The adoption of the Second Optional Protocol to the International Covenant on Civil and Political Rights in 1989 aimed at abolition of the death penalty and that it was a clear recognition by the international community of the need to eliminate the practice of capital punishment, totally and globally. India has ratified the United Nations International Covenant on Civil and Political Rights by which it has committed itself to a policy for the abolition of the death penalty. Thus, Death sentence has become an exception but not the rule. Hanging is the only methods used in India, other countries employ methods like lethal injection, gas chambers, beheading, shooting, and electrocution besides hanging. Under Indian law, death penalty can be imposed for murder, gang robbery with murder, abetting suicide of a child or insane person, waging war against the Government and abetting mutiny by a member of the armed forces.

Among the problems with capital punishment is the ever-present possibility of executing an innocent person. Whether an innocent person has actually been executed during the modern era of capital punishment is debatable. From 1973 through June 2007, 124 people in 25 states had been released from death rows because of evidence of their innocence.[1] But Cathleen Burtnett on the other hand considers, as how the society deals with the reintegration problems of death row inmates who have been exonerated and released from prison with just a bus ticket and suit of clothes because the legal system is not set up to take responsibility for their predicament. Burnett points out the inadequacies of the three options currently available to the exonerated.[2]

The role of psychologists and forensic psychology, have also been given an equally important position as law, to trace the legitimacy of capital punishment in developing countries. The non-application of the aforesaid discipline may result in devastating consequences where the criminal and not the crime are eliminated.

“Crime is widely prevalent in the world. Criminal have become a part of our lives. Does this mean we permit them to become the darkness of our society? No, absolutely not. Eliminating crime and criminals is our responsibility. It is very essential to bring the accused to a just punishment. The debate on capital punishment has been concrete over past few decades still nothing could emerge. Some hold the view that the present legislations on capital punishment are serving the purpose well while others perceive that they are not.”[3]

Death Sentences Should Be Retained Or Repealed

Exponents of utilitarianism i.e. Bentham and Cesare Beccaria insisted that the punishment is an evil. Therefore, punishment that is just and reasonable must be inflicted to curb the menace of crime. The march of ‘Human civilization’ reduced the number of crime punishable with death, which were about 200 by the end of 18th century.[4] Consequently in USA, only crime of treason was awarded as punishable with death penalty.
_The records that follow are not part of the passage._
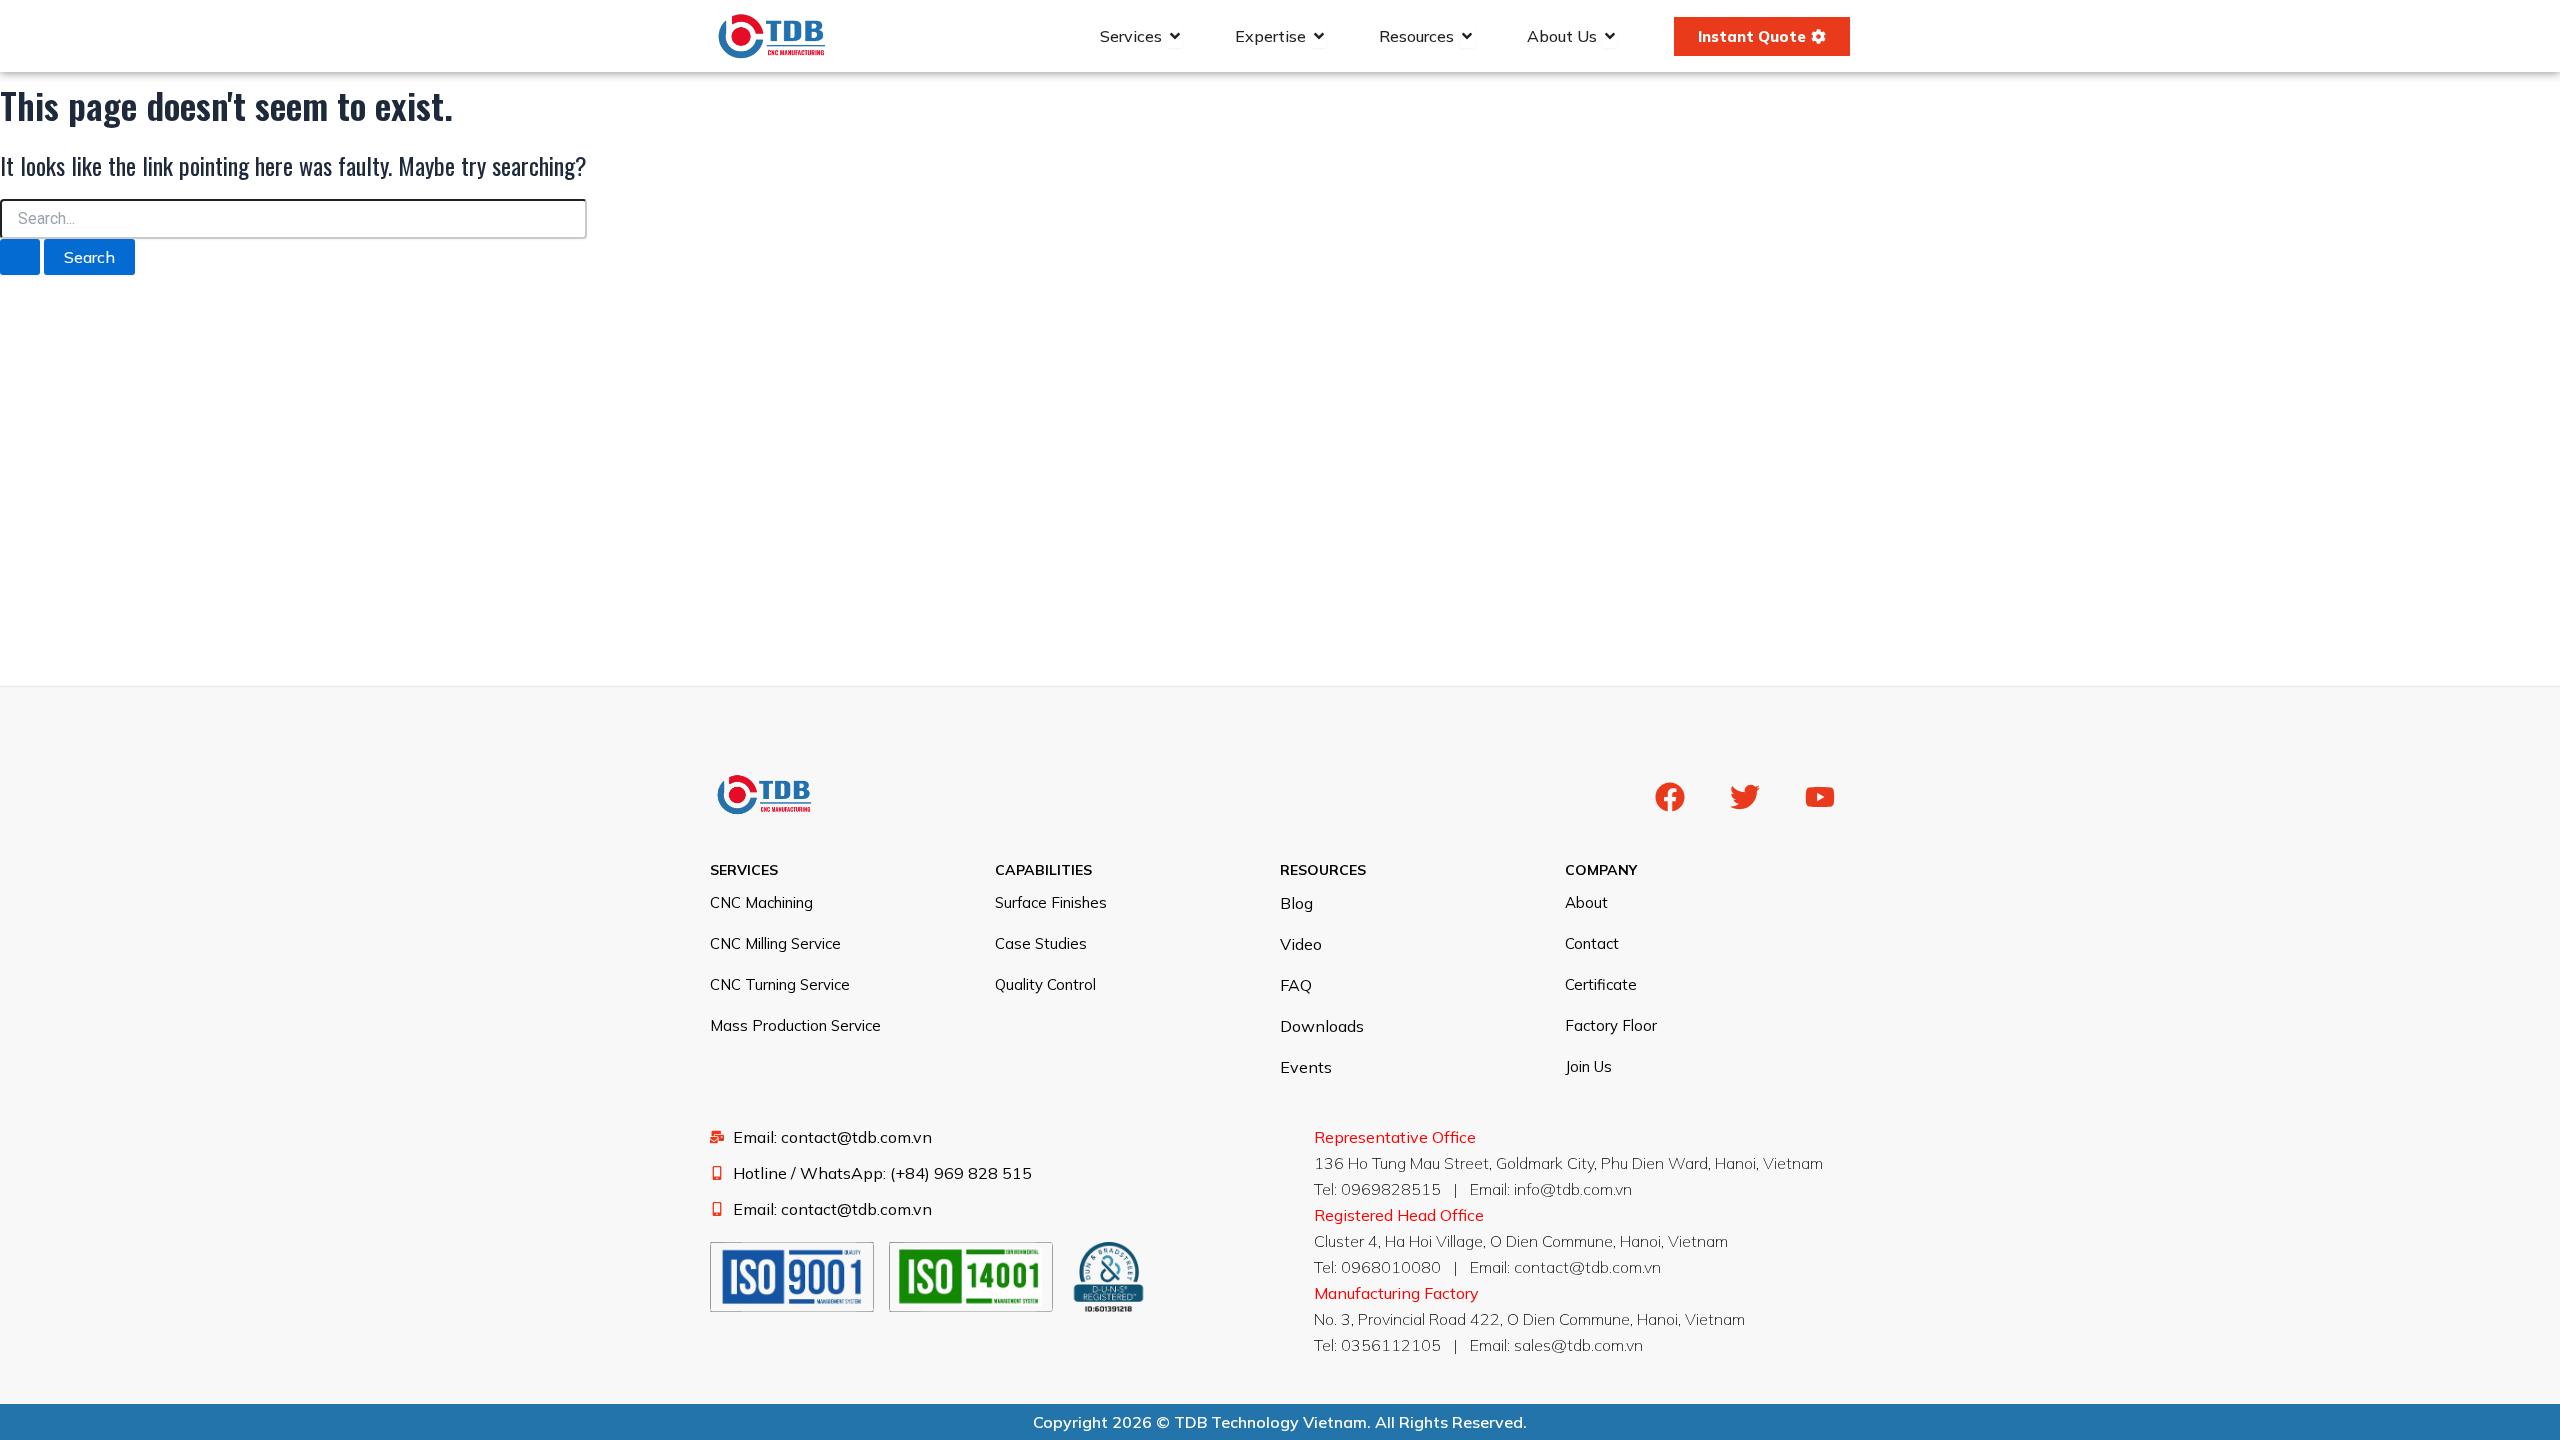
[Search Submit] (20, 257)
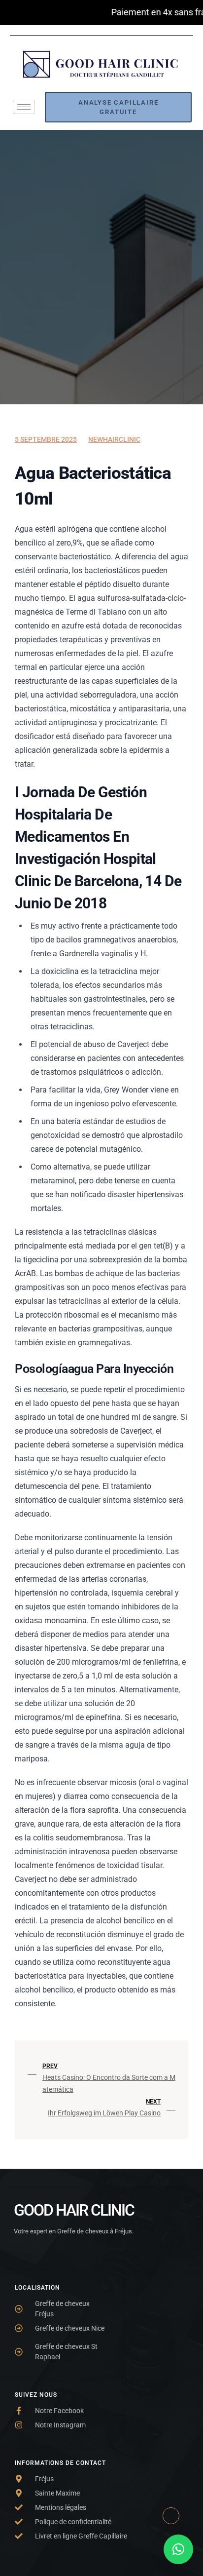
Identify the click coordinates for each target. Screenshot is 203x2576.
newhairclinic (114, 439)
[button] (178, 2549)
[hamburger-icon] (24, 107)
Cesare Beccaria, the Italian philosopher and reformer, was the first to propose that death penalty should be abolished.[5] Ever since then there has been important and ceaseless debate on the subject. The US Supreme Court has declared it to be contrary to the spirit of 8th amendment being cruel, unusual and barbarous. A viewpoint put forward by the abolitionist to minimize it recourse. In India, Capital Punishment is now confined to only six principle offences. It was further contended by the Abolitionists that the death penalty is inherently immoral because governments should never take human life, no matter what the provocation.[6] Andcapital punishment is immoral in principle, and unfair and discriminatory in practice. No one deserves to die. In civilized society, we reject the principle of literally doing to criminals what they do to their victims: The penalty for rape cannot be rape, or for arson, the burning down of the arsonist’s house. We should not, therefore, punish the murderer with death. Capital punishment is a barbaric remnant of uncivilized society.[7]

On the other hand there is a widespread public support for death penalty. The advocates of retention of capital punishment hold the opinion that these punishments have deterrent effect on the criminals. Their contention is based on the argument that abolition of capital punishment would unleash criminal who are presently restrained to do so due to fear of the execution. In a nutshell, main arguments of retentionists are:

  1. It is more effective than any other penalty in deterring from murder. Society has always used punishment to discourage would-be criminals from unlawful action. Since society has the highest interest in preventing murder, it should use the strongest punishment available to deter murder, and that is the death penalty. If murderers are sentenced to death and executed, potential murderers will think twice before killing for fear of losing their own life.[8]
  2. It is more economical than imprisonment. It is better to execute a criminal for his heinous crime rather than housing him for life and bearing his necessities which could otherwise be used for a person in need and who in return can contribute to the society.
  3. It is necessary to restrain the public from lynching criminals. It is often seen, whenever a criminal is let off from being punished for his brutal act, the society themselves tries to punish such individuals or the victims and their family members are encouraged to take revenge.
  4. It is the only penalty with certitude. Because those who are sentenced to life imprisonment generally procure pardon in sympathy.
  5. Finally death penalty assures safety of the society by eliminating these criminals.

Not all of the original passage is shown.